Il y a bien entendu tout un travail à organiser et renforcer dans les domaines que nous venons d’évoquer, mais je vous répondrai qu’en premier lieu, c’est la volonté politique qui compte. Il faut que les dirigeants restent persuadés que l’usage de la langue française fait la France. Notre pays, c’est notre langue. Or la volonté politique est nécessaire pour lutter contre la pente où nous entraînent les technologies : tous baragouiner le même globish. Il faut des moyens, des outils et des actions politiques pour se mettre en travers de cette facilité. Et ne jamais renoncer.
Un colloque à la Cité internationale de la langue française et à l'Institut de France
Le ministère de la Culture (délégation à la langue française et aux langues de France) a organisé un colloque dont la première journée était intitulée « L’ordonnance de Villers-Cotterêts. Genèse, réception, postérité. », dans le cadre des trente ans de la Loi Toubon avec l’appui scientifique des Archives nationales, du Centre Jean Mabillon (École nationale des chartes), du Centre Roland-Mousnier (UMR du CNRS-faculté des lettres de Sorbonne Université) en partenariat avec la Cité internationale de la langue française, le 27 novembre à Villers-Cotterêts.

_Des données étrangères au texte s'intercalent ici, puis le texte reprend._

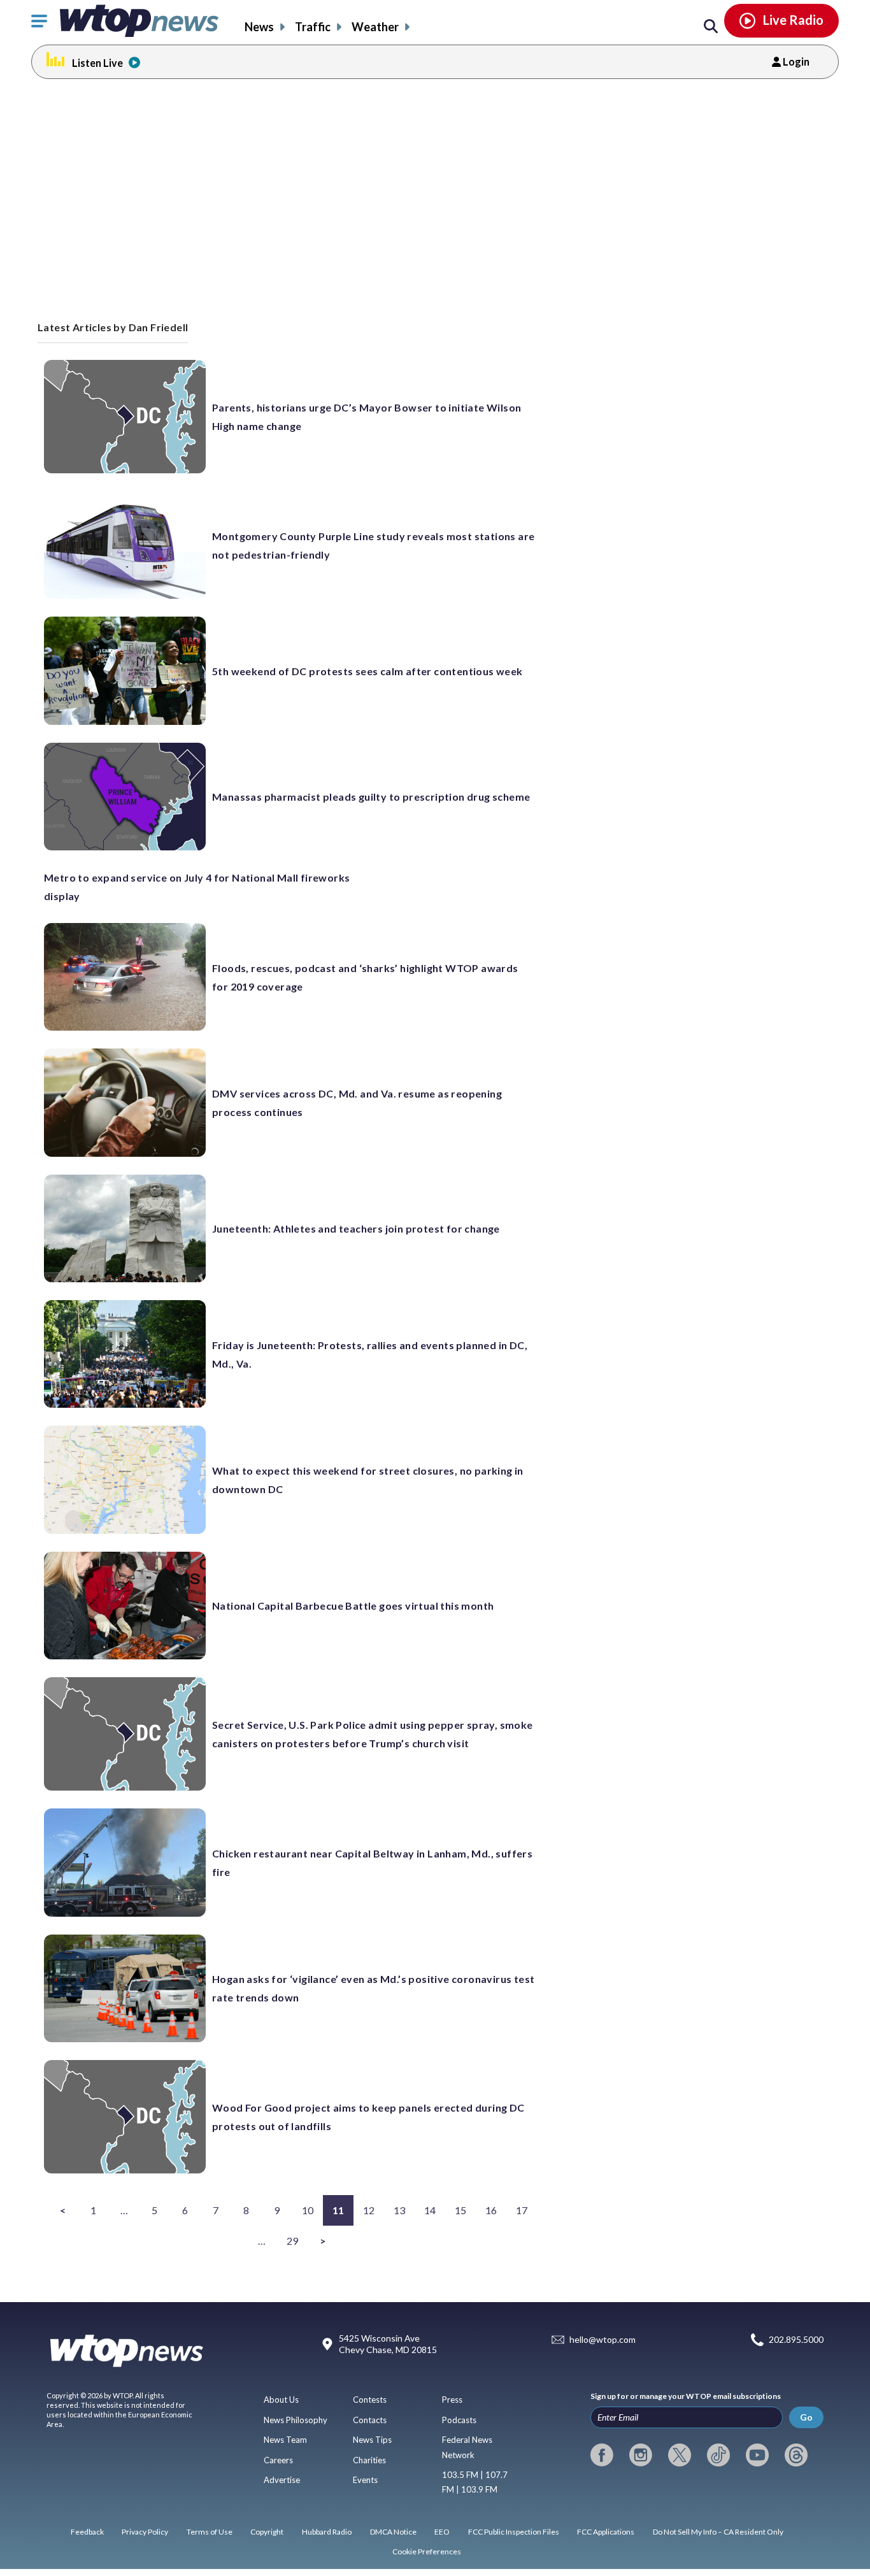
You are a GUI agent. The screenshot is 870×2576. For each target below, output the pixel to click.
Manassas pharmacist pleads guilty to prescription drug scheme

La seconde journée du colloque est organisée cette fois en partenariat avec l’Institut de France et l’Académie française : « Quelles politiques pour nos langues ? » (6 décembre 2024). Signalons la participation de Jacques Toubon à la table ronde organisée à 14h30 sur la question de l’application et de la perception de la loi aujourd’hui.